=== WORK TO COMPLETE ===
Below are some entries; set them all down exactly.

=== EXERCISE DATA ===
________________

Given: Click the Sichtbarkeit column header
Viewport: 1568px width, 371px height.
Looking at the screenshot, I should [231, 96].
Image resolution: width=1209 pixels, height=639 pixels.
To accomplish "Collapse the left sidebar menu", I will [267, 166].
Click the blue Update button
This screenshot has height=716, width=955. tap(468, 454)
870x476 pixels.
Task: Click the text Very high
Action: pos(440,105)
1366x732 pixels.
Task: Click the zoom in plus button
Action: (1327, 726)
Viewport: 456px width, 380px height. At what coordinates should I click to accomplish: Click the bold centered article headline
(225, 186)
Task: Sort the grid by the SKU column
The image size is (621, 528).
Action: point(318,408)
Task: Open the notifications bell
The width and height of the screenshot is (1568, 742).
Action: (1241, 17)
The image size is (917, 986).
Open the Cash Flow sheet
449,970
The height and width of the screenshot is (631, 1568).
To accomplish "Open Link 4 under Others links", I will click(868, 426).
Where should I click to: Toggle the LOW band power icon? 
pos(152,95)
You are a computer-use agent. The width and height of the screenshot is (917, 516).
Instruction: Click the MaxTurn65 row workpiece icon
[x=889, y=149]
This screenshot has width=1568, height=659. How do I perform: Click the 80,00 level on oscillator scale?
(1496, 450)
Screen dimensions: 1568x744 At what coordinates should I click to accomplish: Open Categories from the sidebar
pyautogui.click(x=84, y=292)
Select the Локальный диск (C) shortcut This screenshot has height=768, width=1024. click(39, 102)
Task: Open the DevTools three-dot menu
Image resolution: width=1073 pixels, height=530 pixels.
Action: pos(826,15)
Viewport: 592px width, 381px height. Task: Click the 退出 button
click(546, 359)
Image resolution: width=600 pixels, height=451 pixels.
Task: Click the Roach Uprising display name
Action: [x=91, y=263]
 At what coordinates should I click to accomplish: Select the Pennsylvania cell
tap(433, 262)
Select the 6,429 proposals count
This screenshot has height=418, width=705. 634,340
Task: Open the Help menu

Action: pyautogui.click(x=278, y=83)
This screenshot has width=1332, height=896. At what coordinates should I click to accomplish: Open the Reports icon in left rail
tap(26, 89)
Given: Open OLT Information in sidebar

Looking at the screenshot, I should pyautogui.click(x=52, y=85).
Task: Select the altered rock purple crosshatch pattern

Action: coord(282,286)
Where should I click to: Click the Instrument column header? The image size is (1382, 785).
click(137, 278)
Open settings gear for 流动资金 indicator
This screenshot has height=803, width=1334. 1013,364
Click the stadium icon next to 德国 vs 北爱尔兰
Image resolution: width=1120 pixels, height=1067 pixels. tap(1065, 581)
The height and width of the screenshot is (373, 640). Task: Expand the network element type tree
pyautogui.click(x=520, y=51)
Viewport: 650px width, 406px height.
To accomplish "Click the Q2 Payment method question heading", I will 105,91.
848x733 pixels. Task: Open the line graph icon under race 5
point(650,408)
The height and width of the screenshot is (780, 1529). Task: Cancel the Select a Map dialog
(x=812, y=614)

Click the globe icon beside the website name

________________

=== YOUR SOLUTION ===
Given: Click the Sichtbarkeit column header
Viewport: 1568px width, 371px height.
Looking at the screenshot, I should [231, 96].
Image resolution: width=1209 pixels, height=639 pixels.
To accomplish "Collapse the left sidebar menu", I will [267, 166].
Click the blue Update button
This screenshot has height=716, width=955. tap(468, 454)
870x476 pixels.
Task: Click the text Very high
Action: pos(440,105)
1366x732 pixels.
Task: Click the zoom in plus button
Action: (1327, 726)
Viewport: 456px width, 380px height. At what coordinates should I click to accomplish: Click the bold centered article headline
(225, 186)
Task: Sort the grid by the SKU column
The image size is (621, 528).
Action: point(318,408)
Task: Open the notifications bell
The width and height of the screenshot is (1568, 742).
Action: (1241, 17)
The image size is (917, 986).
Open the Cash Flow sheet
449,970
The height and width of the screenshot is (631, 1568).
To accomplish "Open Link 4 under Others links", I will click(868, 426).
Where should I click to: Toggle the LOW band power icon? 
pos(152,95)
You are a computer-use agent. The width and height of the screenshot is (917, 516).
Instruction: Click the MaxTurn65 row workpiece icon
[x=889, y=149]
This screenshot has width=1568, height=659. How do I perform: Click the 80,00 level on oscillator scale?
(1496, 450)
Screen dimensions: 1568x744 At what coordinates should I click to accomplish: Open Categories from the sidebar
pyautogui.click(x=84, y=292)
Select the Локальный диск (C) shortcut This screenshot has height=768, width=1024. click(39, 102)
Task: Open the DevTools three-dot menu
Image resolution: width=1073 pixels, height=530 pixels.
Action: pos(826,15)
Viewport: 592px width, 381px height. Task: Click the 退出 button
click(546, 359)
Image resolution: width=600 pixels, height=451 pixels.
Task: Click the Roach Uprising display name
Action: [x=91, y=263]
 At what coordinates should I click to accomplish: Select the Pennsylvania cell
tap(433, 262)
Select the 6,429 proposals count
This screenshot has height=418, width=705. 634,340
Task: Open the Help menu

Action: pyautogui.click(x=278, y=83)
This screenshot has width=1332, height=896. At what coordinates should I click to accomplish: Open the Reports icon in left rail
tap(26, 89)
Given: Open OLT Information in sidebar

Looking at the screenshot, I should pyautogui.click(x=52, y=85).
Task: Select the altered rock purple crosshatch pattern

Action: coord(282,286)
Where should I click to: Click the Instrument column header? The image size is (1382, 785).
click(137, 278)
Open settings gear for 流动资金 indicator
This screenshot has height=803, width=1334. 1013,364
Click the stadium icon next to 德国 vs 北爱尔兰
Image resolution: width=1120 pixels, height=1067 pixels. tap(1065, 581)
The height and width of the screenshot is (373, 640). Task: Expand the network element type tree
pyautogui.click(x=520, y=51)
Viewport: 650px width, 406px height.
To accomplish "Click the Q2 Payment method question heading", I will 105,91.
848x733 pixels. Task: Open the line graph icon under race 5
point(650,408)
The height and width of the screenshot is (780, 1529). Task: Cancel the Select a Map dialog
(x=812, y=614)

Click the globe icon beside the website name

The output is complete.